一條 知昭

ABSTRACT The potable water dispenser (PWD) system plays a critical role as a source of drinking water for astronauts on the International Space Station (ISS). In this study, we examined the bioburden in the potable water produced by the PWD. The amount of extracellular polymeric substances (EPSs) in the PWD water was approximately 19 or 55 times greater than the bacterial count, and the EPS biomass accounted for approximately 24% or 86% of the bacterial biomass. Ralstonia pickettii consistently comprised approximately 70% or 80% of the bacteria for 3 years. Under simulated microgravity conditions, the isolated R. pickettii strains exhibited higher cell and EPS concentrations and higher total volume concentrations (average volume multiplied by concentration) of cell and EPS than under 1G conditions, whereas the average cell volume was smaller and the average EPS volume was larger. The ISS isolates showed higher EPS production and biofilm-formation abilities than terrestrial strains under nutrient-rich conditions and possessed high biofilm-formation ability comparable to those of terrestrial strains under nutrient-poor conditions. The ability of R. pickettii to produce EPS may play a crucial role in its adaptation to the water environment on the ISS. IMPORTANCE In space habitation environments, the use of recycled water is indispensable, and ensuring its microbiological safety is essential. In this study, we elucidated the microbiological characteristics of water from the potable water dispenser (PWD) on the International Space Station (ISS).
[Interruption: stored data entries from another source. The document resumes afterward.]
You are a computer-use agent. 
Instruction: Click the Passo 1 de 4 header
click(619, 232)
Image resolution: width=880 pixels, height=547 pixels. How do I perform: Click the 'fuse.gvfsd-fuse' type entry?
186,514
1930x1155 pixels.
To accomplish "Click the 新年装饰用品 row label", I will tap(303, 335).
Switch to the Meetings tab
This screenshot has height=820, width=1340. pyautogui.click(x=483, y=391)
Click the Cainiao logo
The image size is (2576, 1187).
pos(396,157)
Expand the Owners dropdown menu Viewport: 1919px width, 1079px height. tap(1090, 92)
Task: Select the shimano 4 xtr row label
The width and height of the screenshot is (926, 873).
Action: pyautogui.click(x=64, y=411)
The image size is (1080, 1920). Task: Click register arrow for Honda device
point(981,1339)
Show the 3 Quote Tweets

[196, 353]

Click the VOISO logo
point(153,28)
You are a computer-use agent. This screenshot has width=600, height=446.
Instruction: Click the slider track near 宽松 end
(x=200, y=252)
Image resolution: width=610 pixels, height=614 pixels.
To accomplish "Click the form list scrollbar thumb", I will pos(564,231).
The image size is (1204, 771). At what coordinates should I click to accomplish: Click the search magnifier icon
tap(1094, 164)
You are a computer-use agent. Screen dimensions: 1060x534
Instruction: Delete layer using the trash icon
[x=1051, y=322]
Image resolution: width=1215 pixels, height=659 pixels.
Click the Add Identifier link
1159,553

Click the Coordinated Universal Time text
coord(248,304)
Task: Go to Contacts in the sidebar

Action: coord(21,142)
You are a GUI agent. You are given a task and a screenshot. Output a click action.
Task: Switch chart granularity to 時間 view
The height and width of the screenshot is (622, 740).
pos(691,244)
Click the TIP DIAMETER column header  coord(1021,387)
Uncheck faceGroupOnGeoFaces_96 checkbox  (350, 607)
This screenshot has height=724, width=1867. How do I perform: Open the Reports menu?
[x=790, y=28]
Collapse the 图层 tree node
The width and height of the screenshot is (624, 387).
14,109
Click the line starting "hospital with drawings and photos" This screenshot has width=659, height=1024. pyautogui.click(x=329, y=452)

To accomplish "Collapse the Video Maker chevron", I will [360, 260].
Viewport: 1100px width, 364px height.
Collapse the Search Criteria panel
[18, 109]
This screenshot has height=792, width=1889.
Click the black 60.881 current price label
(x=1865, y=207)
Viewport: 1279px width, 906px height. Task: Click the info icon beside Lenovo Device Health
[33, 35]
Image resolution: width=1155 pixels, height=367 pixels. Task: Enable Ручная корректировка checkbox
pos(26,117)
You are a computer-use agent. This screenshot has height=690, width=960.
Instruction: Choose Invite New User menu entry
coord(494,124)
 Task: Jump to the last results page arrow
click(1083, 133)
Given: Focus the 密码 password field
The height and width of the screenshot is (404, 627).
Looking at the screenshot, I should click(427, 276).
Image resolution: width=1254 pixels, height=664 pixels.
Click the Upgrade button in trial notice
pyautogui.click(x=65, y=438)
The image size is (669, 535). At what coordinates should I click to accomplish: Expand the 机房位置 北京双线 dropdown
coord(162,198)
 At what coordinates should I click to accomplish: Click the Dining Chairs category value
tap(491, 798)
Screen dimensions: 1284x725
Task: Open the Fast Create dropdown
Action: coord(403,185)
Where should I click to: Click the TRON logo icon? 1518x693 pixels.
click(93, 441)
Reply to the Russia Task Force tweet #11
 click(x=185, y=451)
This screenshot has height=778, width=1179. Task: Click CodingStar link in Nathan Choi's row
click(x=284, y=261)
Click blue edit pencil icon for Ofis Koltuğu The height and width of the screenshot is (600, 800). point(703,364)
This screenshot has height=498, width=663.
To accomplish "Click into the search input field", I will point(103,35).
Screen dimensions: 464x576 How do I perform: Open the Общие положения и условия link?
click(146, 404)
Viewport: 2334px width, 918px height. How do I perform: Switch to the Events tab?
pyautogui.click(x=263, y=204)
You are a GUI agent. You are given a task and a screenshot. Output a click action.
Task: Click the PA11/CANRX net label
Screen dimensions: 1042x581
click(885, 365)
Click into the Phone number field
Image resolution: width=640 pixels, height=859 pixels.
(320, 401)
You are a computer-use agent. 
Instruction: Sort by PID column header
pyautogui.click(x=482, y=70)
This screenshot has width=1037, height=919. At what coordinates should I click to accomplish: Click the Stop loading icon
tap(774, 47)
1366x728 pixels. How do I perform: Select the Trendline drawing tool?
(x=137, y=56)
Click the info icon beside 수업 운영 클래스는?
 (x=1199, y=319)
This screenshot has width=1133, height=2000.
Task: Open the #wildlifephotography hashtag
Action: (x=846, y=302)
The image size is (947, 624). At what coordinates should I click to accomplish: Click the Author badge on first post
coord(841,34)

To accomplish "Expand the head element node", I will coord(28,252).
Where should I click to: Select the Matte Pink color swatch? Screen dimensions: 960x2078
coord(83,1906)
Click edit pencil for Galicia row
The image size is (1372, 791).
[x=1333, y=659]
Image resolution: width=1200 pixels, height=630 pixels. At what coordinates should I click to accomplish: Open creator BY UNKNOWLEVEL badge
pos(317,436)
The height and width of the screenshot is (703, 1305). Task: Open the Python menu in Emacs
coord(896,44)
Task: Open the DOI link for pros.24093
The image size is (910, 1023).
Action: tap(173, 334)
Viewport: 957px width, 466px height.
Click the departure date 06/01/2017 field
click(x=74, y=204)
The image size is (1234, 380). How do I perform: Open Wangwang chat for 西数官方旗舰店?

Our findings revealed that bacteria of the Ralstonia pickettii are the predominant species in PWD water and that extracellular polymeric substances (EPSs) constitute a large proportion of the biomass. Furthermore, the isolated R. pickettii was shown to possess high EPS production ability and strong biofilm-forming capacity. Since EPS plays a crucial role in biofilm formation, these abilities may be important factors enabling R. pickettii to adapt to the water environment of the ISS.